TERUEL E OS DUENDES - CAPÍTULO QUARTO

CAPÍTULO QUARTO

Teruel retornou, muitas e muitas vezes, para conversar com os besouros. Nem sempre eles estavam no mesmo lugar, mas locomoviam-se ao longo da orla da arruinada floresta das papoulas. Agora François já se acostumara com ele e o tratava com certa benevolência condescendente, sem lhe cobrar o cogumelo que não chegara a comer. Aos poucos, foi travando amizade com outros besouros e besouras, Henri, Matthieu, Louis, Pierrette, Margopierre... Deixaram-no voar em suas costas verdes e lustrosas diversas outras vezes e, aos poucos, foi formando uma nova noção do mundo. Eles lhe contavam tantas coisas enquanto ruminavam que o jovem duende começou a pôr em dúvida tudo quanto tinha acreditado até então.

O que mais o desconcertava era perceber certos movimentos nas bocas dos insetos que já se acostumara a interpretar como sorrisos, meio de lado, meio incertos, como uma clara indicação de piedade, quando dizia que já estava ficando tarde e estava na hora de voltar para a toca de sua mãe.

Um dia Margopierre, que se sentia meio indisposta, talvez por ter comido alguma coisa indigesta até para uma besoura, lhe falou diretamente:

“Mãe? E desde quando duendes têm mãe?... Vocês brotam uns dos outros, nascem nas costas e se desprendem, bem assim...” – indicou com um movimento das asas que correspondia a um encolher de ombros.

“Eu tenho mãe. Ela se chama Miraflores...”

“Dificilmente, meu pequeno,” disse Pierrette, que mastigava lentamente um talo de trevo e escutara a conversa. “Não existem duendes fêmeas.”

“Ela não é uma duende...” Teruel sentiu um aperto na garganta e a voz lhe saiu meio embargada. “Ela é uma aranha...”

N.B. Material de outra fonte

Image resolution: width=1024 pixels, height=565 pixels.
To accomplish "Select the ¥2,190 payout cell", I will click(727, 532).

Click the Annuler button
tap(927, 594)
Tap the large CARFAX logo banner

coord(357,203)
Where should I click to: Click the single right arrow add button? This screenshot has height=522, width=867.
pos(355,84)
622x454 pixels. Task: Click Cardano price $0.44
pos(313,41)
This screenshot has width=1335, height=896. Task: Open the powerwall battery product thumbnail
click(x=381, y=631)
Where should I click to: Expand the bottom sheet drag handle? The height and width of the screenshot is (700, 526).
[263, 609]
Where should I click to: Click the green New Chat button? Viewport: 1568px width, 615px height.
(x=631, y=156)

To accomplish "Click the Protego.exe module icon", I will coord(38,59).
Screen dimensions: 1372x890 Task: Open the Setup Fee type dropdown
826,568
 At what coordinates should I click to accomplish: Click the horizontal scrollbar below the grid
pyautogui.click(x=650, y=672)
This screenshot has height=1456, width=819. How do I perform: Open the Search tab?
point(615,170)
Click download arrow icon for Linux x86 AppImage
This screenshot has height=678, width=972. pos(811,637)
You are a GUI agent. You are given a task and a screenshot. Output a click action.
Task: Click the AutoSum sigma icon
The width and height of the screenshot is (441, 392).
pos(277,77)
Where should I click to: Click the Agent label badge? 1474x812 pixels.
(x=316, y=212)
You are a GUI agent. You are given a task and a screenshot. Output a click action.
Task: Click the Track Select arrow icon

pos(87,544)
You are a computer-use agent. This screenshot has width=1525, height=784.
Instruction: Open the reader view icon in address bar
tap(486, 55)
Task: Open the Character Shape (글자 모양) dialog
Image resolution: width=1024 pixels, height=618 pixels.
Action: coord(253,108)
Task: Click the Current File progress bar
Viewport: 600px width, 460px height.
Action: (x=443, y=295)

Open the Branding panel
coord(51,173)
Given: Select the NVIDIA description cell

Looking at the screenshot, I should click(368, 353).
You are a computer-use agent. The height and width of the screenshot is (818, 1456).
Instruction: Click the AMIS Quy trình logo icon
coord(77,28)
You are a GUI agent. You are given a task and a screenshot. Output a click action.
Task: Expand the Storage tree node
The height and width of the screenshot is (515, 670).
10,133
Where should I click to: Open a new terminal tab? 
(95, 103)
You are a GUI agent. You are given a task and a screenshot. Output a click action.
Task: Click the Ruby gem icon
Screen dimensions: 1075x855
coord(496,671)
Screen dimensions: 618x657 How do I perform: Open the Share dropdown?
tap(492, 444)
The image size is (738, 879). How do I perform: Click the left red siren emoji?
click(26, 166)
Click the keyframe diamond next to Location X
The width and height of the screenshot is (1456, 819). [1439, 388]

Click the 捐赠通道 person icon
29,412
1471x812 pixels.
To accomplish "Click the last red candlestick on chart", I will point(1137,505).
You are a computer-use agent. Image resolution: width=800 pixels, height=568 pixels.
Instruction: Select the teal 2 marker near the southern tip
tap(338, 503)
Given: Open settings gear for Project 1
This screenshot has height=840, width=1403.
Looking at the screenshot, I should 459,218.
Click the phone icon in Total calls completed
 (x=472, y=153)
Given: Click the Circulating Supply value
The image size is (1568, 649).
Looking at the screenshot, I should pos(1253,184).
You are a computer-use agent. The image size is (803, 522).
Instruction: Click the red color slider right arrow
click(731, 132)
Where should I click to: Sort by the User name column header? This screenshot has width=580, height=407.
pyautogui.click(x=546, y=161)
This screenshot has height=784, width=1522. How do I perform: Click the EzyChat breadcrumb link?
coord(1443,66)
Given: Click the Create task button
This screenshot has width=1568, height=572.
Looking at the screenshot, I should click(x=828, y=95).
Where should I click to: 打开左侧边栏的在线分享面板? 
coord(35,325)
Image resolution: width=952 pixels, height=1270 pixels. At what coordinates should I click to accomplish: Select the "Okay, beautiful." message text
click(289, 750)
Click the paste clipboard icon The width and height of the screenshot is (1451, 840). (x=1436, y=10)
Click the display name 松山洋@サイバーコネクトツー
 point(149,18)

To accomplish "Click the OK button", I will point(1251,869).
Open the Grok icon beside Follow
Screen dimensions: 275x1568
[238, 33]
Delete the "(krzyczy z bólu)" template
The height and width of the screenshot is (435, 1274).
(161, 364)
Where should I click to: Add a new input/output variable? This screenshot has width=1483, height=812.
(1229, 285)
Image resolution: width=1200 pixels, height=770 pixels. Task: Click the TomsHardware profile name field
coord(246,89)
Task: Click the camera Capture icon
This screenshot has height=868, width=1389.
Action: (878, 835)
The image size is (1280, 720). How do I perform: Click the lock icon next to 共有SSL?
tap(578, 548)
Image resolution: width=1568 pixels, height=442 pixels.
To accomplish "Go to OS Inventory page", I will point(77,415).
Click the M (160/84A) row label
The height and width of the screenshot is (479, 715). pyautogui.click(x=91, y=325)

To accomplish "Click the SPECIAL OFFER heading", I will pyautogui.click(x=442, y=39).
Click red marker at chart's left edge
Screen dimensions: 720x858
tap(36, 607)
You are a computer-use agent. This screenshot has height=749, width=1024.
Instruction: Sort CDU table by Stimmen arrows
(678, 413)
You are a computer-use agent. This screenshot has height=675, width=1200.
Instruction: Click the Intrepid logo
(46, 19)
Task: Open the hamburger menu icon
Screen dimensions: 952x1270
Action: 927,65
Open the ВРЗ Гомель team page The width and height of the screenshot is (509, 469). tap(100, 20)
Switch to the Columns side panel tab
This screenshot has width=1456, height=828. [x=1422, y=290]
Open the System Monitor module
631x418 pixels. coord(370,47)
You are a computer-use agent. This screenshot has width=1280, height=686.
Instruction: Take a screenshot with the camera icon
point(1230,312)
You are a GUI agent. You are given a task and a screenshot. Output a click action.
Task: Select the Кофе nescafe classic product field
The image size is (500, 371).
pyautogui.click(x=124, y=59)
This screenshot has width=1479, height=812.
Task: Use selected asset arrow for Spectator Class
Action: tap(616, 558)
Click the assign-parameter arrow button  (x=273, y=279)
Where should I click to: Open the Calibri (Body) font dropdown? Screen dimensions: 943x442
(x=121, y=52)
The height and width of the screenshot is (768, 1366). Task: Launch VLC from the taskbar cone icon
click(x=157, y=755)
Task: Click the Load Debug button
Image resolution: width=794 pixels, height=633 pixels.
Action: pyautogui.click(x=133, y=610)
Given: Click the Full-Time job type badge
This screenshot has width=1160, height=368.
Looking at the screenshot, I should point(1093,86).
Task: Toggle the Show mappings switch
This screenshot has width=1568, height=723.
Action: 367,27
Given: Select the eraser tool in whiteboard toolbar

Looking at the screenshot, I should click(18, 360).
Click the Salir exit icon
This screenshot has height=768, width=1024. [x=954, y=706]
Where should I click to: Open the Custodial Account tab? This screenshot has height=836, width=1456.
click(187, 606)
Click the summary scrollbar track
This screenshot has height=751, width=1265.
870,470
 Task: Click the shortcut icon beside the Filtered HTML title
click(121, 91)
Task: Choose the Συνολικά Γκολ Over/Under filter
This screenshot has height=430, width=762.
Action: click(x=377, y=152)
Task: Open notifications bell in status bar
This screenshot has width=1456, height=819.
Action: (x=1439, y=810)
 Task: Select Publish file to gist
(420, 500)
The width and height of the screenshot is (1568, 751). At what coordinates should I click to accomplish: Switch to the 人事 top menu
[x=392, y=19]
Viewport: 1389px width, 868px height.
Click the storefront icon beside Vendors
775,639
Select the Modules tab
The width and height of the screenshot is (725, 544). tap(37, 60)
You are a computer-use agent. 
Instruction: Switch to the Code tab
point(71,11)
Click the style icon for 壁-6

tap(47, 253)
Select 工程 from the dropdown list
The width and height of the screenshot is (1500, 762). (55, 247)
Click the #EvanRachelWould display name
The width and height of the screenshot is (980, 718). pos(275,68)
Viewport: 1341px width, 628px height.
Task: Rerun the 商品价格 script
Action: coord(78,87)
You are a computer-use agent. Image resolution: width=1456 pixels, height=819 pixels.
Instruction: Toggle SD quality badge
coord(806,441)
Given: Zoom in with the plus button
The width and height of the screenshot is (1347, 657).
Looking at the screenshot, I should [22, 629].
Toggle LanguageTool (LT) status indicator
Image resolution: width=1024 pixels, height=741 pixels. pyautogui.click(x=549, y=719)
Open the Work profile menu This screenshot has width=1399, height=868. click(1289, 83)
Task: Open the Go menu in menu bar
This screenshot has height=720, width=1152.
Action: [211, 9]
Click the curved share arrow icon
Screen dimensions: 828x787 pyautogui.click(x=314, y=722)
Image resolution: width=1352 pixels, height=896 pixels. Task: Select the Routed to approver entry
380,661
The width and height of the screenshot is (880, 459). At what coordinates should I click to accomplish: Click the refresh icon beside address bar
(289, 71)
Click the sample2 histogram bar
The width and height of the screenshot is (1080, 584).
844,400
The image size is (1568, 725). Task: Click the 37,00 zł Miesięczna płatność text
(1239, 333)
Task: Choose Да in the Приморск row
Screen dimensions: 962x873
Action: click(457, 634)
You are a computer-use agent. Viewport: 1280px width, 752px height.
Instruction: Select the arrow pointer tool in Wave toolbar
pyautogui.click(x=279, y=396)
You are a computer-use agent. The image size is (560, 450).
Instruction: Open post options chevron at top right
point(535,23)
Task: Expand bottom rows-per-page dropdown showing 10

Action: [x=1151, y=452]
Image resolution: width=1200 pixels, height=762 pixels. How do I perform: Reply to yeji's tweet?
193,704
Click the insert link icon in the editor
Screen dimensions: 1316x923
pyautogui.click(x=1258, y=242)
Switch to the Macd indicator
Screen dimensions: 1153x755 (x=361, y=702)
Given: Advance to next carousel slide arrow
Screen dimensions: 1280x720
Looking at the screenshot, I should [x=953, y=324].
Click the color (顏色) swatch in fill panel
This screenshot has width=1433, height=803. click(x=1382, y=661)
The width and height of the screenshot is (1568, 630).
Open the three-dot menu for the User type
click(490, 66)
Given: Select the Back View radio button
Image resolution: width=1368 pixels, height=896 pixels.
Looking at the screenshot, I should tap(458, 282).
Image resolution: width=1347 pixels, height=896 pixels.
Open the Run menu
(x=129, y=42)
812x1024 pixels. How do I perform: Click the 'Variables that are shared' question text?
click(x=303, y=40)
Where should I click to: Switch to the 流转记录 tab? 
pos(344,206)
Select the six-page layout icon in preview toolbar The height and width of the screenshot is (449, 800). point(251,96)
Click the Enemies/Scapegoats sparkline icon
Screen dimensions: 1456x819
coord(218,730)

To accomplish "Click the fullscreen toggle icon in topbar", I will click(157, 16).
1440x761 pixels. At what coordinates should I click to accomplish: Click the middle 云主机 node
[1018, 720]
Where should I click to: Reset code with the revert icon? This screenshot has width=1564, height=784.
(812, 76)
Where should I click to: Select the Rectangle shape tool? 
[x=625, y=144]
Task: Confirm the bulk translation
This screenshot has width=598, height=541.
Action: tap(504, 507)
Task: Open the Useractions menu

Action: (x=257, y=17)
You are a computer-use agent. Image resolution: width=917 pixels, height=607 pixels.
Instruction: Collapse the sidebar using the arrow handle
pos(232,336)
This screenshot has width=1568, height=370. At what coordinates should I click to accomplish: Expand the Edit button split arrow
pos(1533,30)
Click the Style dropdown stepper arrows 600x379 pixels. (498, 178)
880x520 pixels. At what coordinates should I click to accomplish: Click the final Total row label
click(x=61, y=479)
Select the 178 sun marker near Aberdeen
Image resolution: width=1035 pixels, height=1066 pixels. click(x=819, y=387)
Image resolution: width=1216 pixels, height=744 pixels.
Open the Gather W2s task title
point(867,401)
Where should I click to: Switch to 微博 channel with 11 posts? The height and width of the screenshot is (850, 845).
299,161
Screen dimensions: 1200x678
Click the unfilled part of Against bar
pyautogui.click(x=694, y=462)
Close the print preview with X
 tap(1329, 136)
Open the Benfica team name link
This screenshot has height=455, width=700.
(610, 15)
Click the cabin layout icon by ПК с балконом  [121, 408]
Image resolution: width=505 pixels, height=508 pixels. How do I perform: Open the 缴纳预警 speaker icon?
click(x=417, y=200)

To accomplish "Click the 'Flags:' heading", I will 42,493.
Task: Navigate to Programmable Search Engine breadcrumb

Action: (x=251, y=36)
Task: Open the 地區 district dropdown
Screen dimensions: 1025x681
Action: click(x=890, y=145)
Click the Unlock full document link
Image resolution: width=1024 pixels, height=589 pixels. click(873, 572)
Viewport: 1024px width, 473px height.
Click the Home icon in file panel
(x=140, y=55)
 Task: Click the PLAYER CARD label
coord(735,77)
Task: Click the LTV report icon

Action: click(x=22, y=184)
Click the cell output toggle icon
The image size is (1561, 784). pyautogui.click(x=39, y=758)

E acrescentou, desafiadoramente:

“Ela é uma aranha loura, a maior, a mais forte e a mais bonita aranha da floresta!”

Os besouros puseram-se a sacudir as asas superiores, sem chegar a abri-las para libertar os élitros, o que para eles correspondiam a soltar gargalhadas.

Então François apiedou-se dele:

“Meu jovem amigo, é melhor você ter uma longa conversa com sua “mãe”. Besouros e aranhas caçadoras não são parentes, embora se respeitem muito uns aos outros; mas nós, os besouros verdes, somos aparentados com os duendes, muito certamente – e, por um dever de parentesco, sou obrigado a lhe dizer que existe um profundo mal-entendido na maneira como você interpreta sua própria história...”

E mais não disse, fazendo um sinal peremptório para que os outros se calassem, porque François era um besouro de coração muito gentil. Teruel sentia a verdade querendo saltar de seu coração para sair garganta afora. E ao perceber as lágrimas que começavam a se juntar nos cantos de seus olhos, lançou um grito de despeito:

“É mentira, ouviu? É mentira! Eu nunca mais quero ver vocês! São um bando de criaturas cruéis, falsas e mentirosas!”

Mas antes de conseguisse correr para muito longe, ainda escutou a voz de François:

“Se algum dia precisar de nós, pode contar conosco! Até podemos não lhe parecer, mas somos parentes chegados e seus amigos sinceros, muito mais do que qualquer aranha!...”

Teruel tapou os ouvidos enquanto corria. Não queria ouvir mais nada. A “cria bastarda”, como o chamara a aranha cinza! Era então isso que ela queria dizer? Que ele não era realmente filho de Miraflores? Que seus pais o tinham abandonado para morrer na floresta e ela o recolhera, que fora nutrido a leite de aranha e era agora um ingrato e um traidor? Que Miraflores... não era sua mãe! Mas por que, então...?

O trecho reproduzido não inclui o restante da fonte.